[EXERCISE DATA — start]
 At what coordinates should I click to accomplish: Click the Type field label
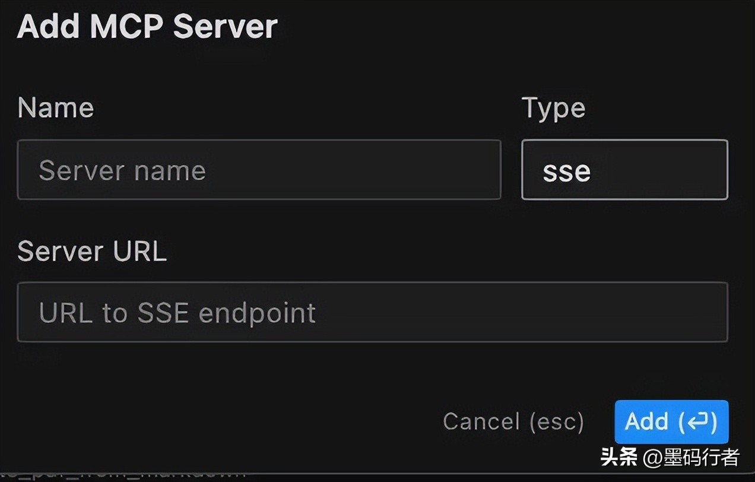pos(553,108)
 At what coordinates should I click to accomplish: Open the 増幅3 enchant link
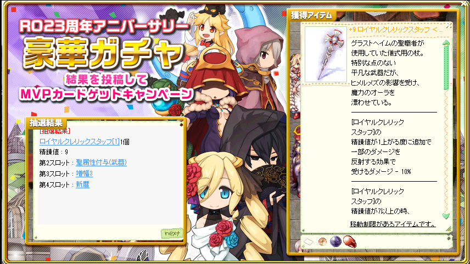(x=84, y=173)
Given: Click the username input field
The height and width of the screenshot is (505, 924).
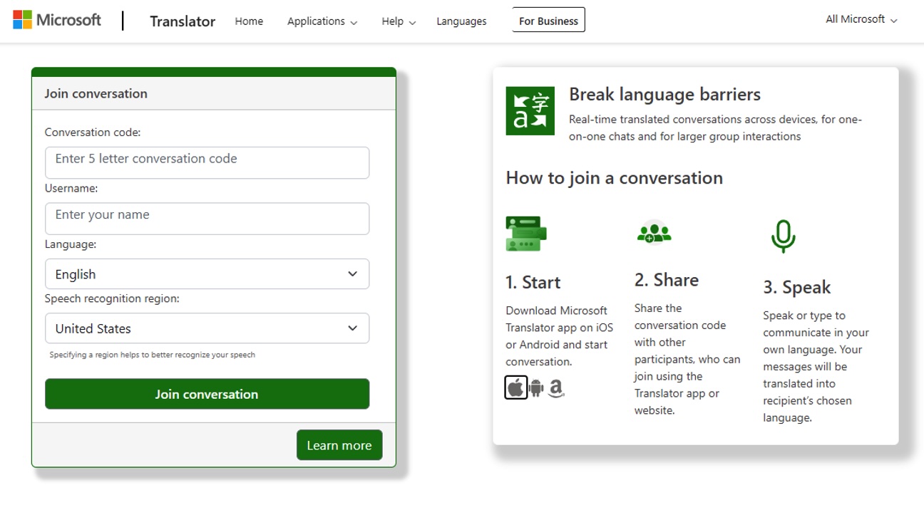Looking at the screenshot, I should pyautogui.click(x=207, y=219).
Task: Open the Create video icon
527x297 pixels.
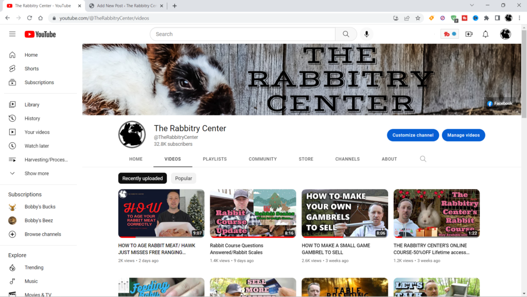Action: (469, 34)
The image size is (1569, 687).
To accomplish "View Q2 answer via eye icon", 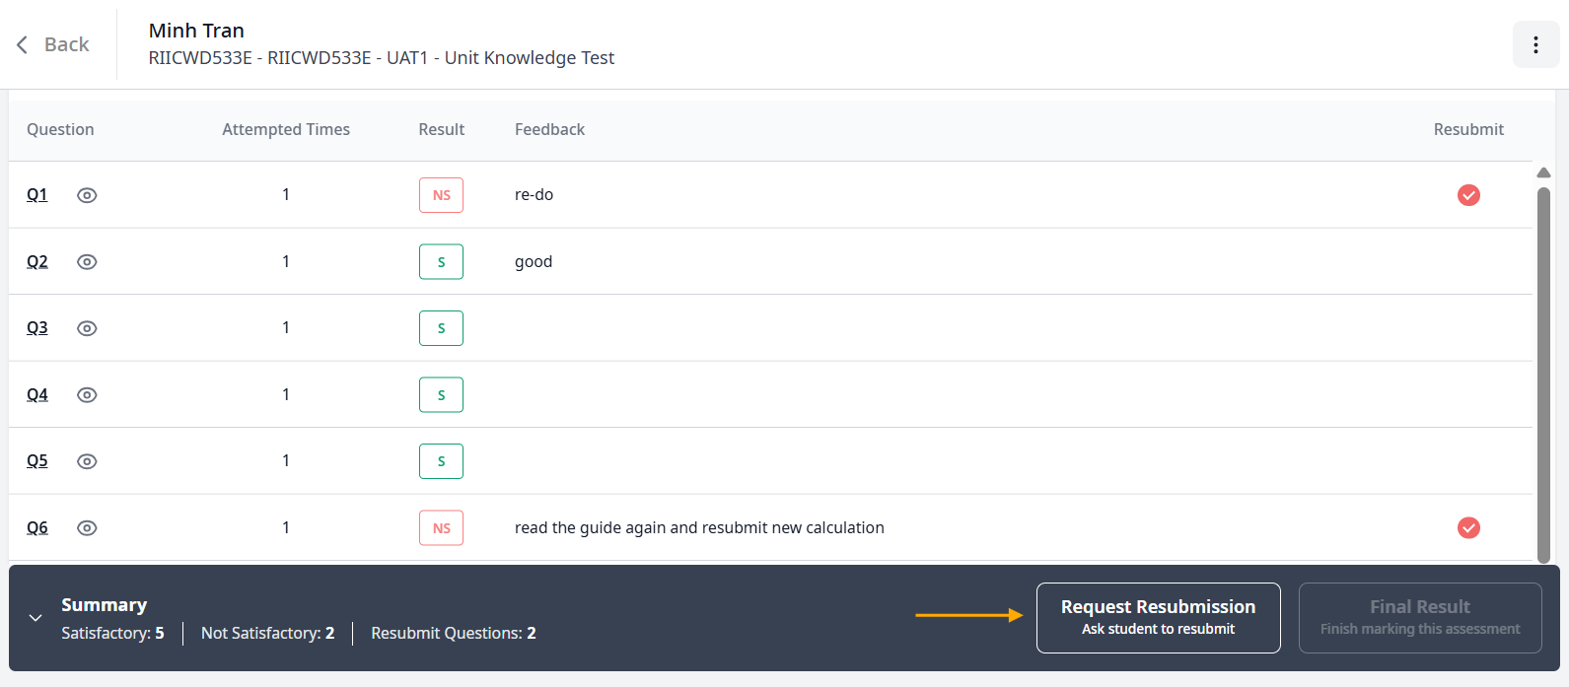I will click(x=87, y=262).
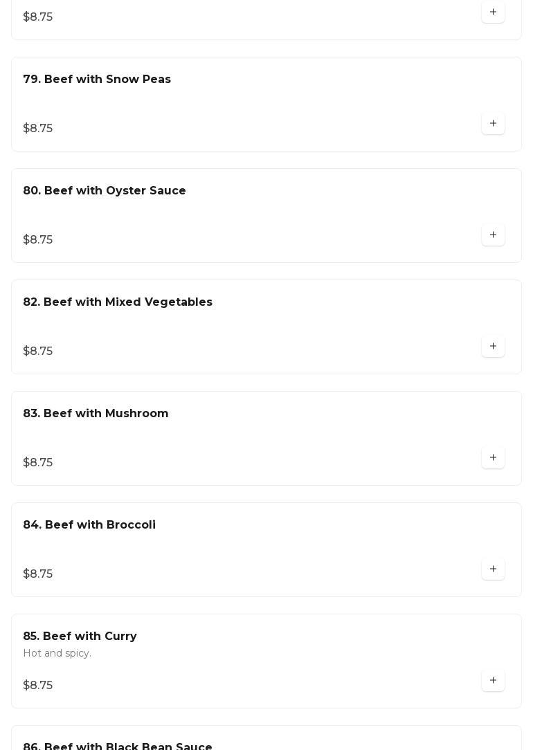Click the $8.75 price under Oyster Sauce
Viewport: 533px width, 750px height.
pos(38,240)
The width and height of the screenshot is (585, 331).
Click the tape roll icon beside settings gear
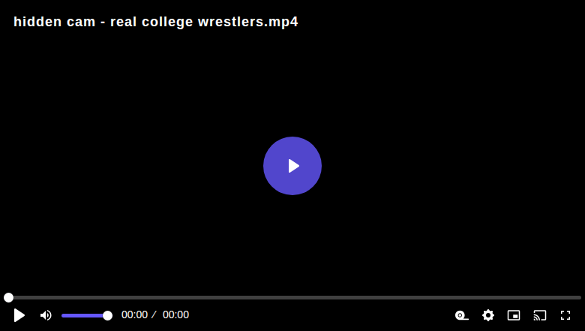pyautogui.click(x=462, y=315)
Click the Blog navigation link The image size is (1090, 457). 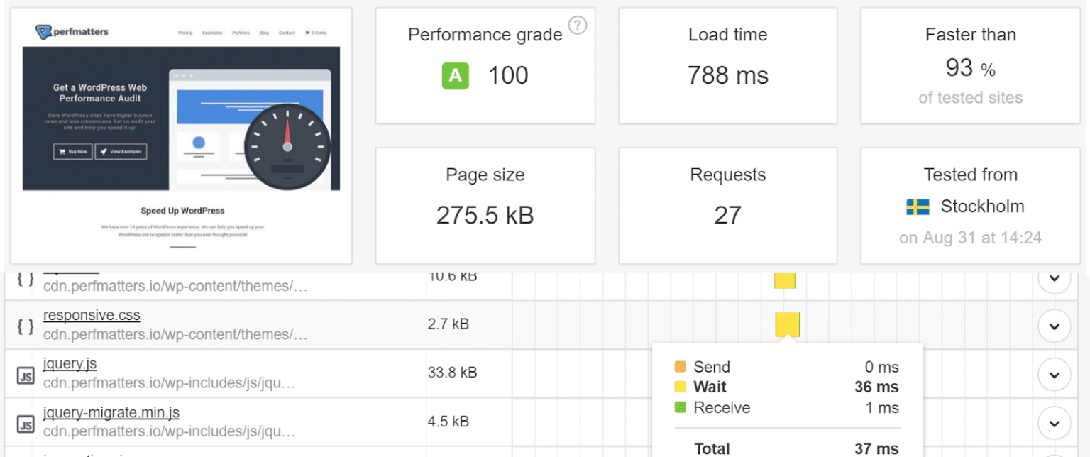pos(263,33)
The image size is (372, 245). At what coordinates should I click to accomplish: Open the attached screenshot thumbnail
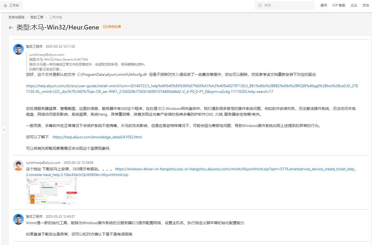click(x=51, y=191)
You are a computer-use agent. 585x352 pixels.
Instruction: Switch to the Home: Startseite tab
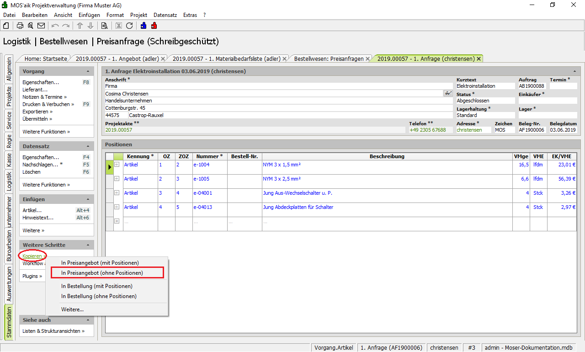point(46,59)
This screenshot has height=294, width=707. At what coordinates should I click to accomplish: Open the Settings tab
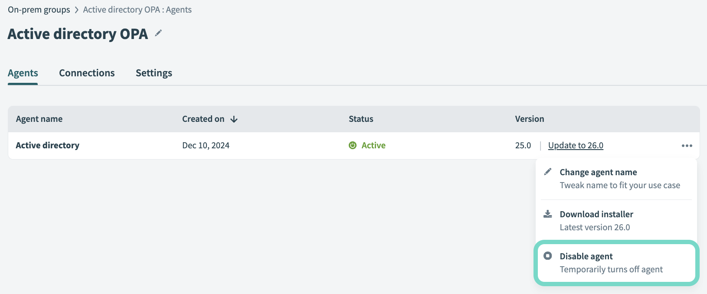[154, 73]
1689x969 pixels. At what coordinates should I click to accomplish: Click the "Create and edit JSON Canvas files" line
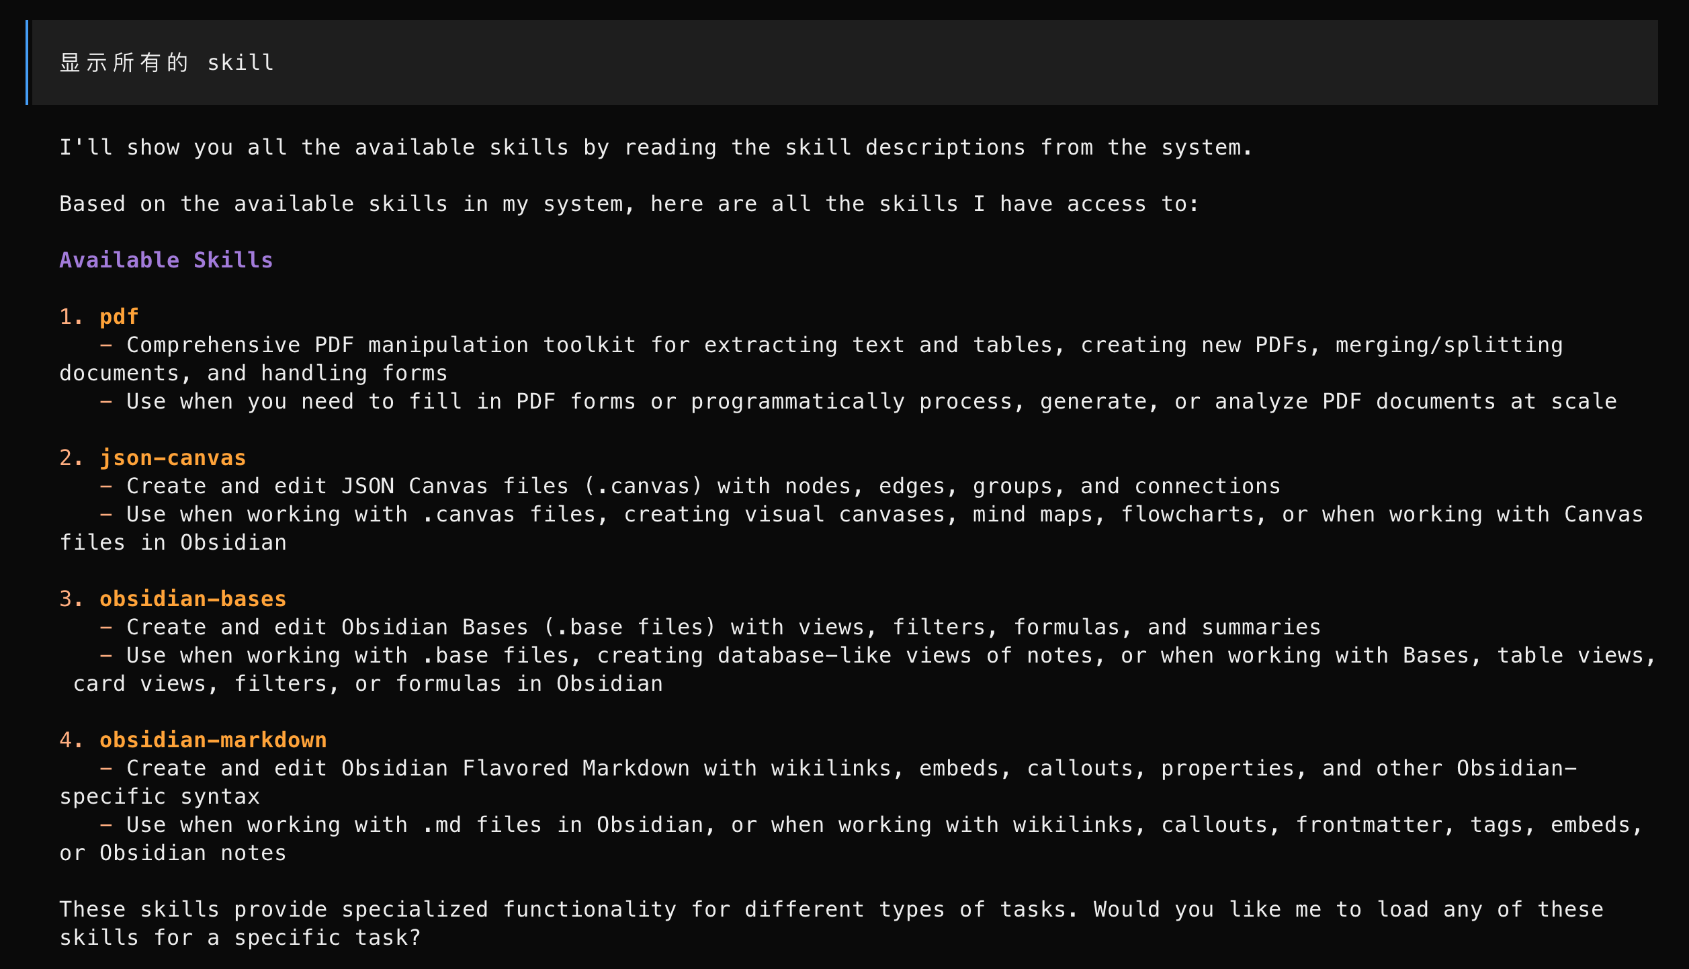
[EXERCISE DATA — finish]
> **ASSIGNMENT**
Using the material above, reproduce only the lines that run from the line with "The height and" up to and including the line with "The image size is (1569, 687).", exactly, with the pictures dropped.

> **TASK RESULT**
The height and width of the screenshot is (505, 924).
Looking at the screenshot, I should pyautogui.click(x=207, y=219).
Task: Open the Create video icon
527x297 pixels.
Action: (469, 34)
The image size is (1569, 687).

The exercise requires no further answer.